## What to produce
Reproduce the data from its start through the line containing "point(345,290)", both ends included, renaming "bathroom" to "washroom" everywhere in that stretch and leaving everything else unchanged.

## Input for this task
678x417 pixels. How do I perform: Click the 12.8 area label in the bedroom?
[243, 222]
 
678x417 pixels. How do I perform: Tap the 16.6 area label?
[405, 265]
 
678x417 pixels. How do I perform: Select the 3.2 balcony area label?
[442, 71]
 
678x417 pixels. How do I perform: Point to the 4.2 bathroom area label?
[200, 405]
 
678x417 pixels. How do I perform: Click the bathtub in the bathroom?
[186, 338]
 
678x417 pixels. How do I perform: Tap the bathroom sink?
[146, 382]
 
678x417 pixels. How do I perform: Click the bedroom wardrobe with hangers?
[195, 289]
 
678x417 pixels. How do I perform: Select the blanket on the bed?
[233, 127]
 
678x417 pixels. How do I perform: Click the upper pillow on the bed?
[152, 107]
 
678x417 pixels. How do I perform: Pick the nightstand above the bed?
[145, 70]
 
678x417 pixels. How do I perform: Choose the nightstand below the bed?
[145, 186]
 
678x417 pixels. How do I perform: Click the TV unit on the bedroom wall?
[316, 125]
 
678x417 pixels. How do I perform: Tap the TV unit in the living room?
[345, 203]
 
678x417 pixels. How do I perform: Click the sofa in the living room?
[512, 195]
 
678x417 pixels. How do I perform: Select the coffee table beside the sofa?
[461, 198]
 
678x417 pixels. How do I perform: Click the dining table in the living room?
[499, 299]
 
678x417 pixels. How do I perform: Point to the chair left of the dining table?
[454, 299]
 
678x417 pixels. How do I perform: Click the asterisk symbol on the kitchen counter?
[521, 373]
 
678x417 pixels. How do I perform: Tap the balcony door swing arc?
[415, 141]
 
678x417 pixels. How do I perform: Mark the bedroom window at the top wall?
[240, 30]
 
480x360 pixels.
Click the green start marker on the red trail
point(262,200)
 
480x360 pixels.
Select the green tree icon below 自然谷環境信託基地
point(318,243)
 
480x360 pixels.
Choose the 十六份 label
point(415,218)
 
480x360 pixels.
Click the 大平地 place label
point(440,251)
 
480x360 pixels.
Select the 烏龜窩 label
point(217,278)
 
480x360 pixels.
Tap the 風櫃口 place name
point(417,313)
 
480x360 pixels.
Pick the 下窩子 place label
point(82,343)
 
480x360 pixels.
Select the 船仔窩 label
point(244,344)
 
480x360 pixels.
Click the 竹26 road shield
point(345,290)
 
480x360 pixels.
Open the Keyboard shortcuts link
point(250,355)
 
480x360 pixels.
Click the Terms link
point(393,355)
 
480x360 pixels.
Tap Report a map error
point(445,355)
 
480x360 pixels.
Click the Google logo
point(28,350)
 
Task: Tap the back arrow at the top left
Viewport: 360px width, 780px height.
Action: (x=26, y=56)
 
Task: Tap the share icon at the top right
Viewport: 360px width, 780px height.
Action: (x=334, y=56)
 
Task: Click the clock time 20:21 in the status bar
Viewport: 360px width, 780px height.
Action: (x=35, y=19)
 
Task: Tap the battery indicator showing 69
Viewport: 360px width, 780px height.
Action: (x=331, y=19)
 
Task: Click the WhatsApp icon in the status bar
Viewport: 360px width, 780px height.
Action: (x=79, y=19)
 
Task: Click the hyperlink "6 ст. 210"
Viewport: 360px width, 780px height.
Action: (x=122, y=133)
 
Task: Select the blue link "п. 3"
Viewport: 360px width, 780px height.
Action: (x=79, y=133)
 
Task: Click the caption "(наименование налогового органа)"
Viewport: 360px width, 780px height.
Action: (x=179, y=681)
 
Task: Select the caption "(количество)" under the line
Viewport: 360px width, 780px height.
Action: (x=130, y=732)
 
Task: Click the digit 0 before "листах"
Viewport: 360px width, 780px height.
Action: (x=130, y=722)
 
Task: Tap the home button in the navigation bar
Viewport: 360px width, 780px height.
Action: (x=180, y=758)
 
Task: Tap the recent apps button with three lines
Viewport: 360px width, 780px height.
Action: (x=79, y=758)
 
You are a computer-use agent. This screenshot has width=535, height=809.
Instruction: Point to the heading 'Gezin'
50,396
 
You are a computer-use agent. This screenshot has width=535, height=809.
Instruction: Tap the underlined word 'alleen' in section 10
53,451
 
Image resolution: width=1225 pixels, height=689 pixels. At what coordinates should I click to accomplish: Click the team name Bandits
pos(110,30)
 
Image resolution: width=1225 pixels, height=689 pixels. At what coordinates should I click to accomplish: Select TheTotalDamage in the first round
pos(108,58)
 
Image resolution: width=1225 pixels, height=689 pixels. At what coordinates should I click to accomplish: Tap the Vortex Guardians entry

## Answer for the task
678x417 pixels. How do I perform: Click the 12.8 area label in the bedroom?
[243, 222]
 
678x417 pixels. How do I perform: Tap the 16.6 area label?
[405, 265]
 
678x417 pixels. How do I perform: Select the 3.2 balcony area label?
[442, 71]
 
678x417 pixels. How do I perform: Point to the 4.2 washroom area label?
[200, 405]
 
678x417 pixels. How do I perform: Click the bathtub in the washroom?
[186, 338]
 
678x417 pixels. How do I perform: Tap the washroom sink?
[146, 382]
 
678x417 pixels. How do I perform: Click the bedroom wardrobe with hangers?
[195, 289]
 
678x417 pixels. How do I perform: Select the blanket on the bed?
[233, 127]
 
678x417 pixels. How do I perform: Click the upper pillow on the bed?
[152, 107]
 
678x417 pixels. How do I perform: Pick the nightstand above the bed?
[145, 70]
 
678x417 pixels. How do I perform: Choose the nightstand below the bed?
[145, 186]
 
678x417 pixels. How do I perform: Click the TV unit on the bedroom wall?
[316, 125]
 
678x417 pixels. How do I perform: Tap the TV unit in the living room?
[345, 203]
 
678x417 pixels. How do I perform: Click the sofa in the living room?
[512, 195]
 
678x417 pixels. How do I perform: Select the coffee table beside the sofa?
[461, 198]
 
678x417 pixels. How do I perform: Click the dining table in the living room?
[499, 299]
 
678x417 pixels. How do I perform: Point to the chair left of the dining table?
[454, 299]
 
678x417 pixels. How do I perform: Click the asterisk symbol on the kitchen counter?
[521, 373]
 
678x417 pixels. How do I perform: Tap the balcony door swing arc?
[415, 141]
 
678x417 pixels. How do I perform: Mark the bedroom window at the top wall?
[240, 30]
 
480x360 pixels.
Click the green start marker on the red trail
point(262,200)
 
480x360 pixels.
Select the green tree icon below 自然谷環境信託基地
point(318,243)
 
480x360 pixels.
Choose the 十六份 label
point(415,218)
 
480x360 pixels.
Click the 大平地 place label
point(440,251)
 
480x360 pixels.
Select the 烏龜窩 label
point(217,278)
 
480x360 pixels.
Tap the 風櫃口 place name
point(417,313)
 
480x360 pixels.
Pick the 下窩子 place label
point(82,343)
 
480x360 pixels.
Select the 船仔窩 label
point(244,344)
 
480x360 pixels.
Click the 竹26 road shield
point(345,290)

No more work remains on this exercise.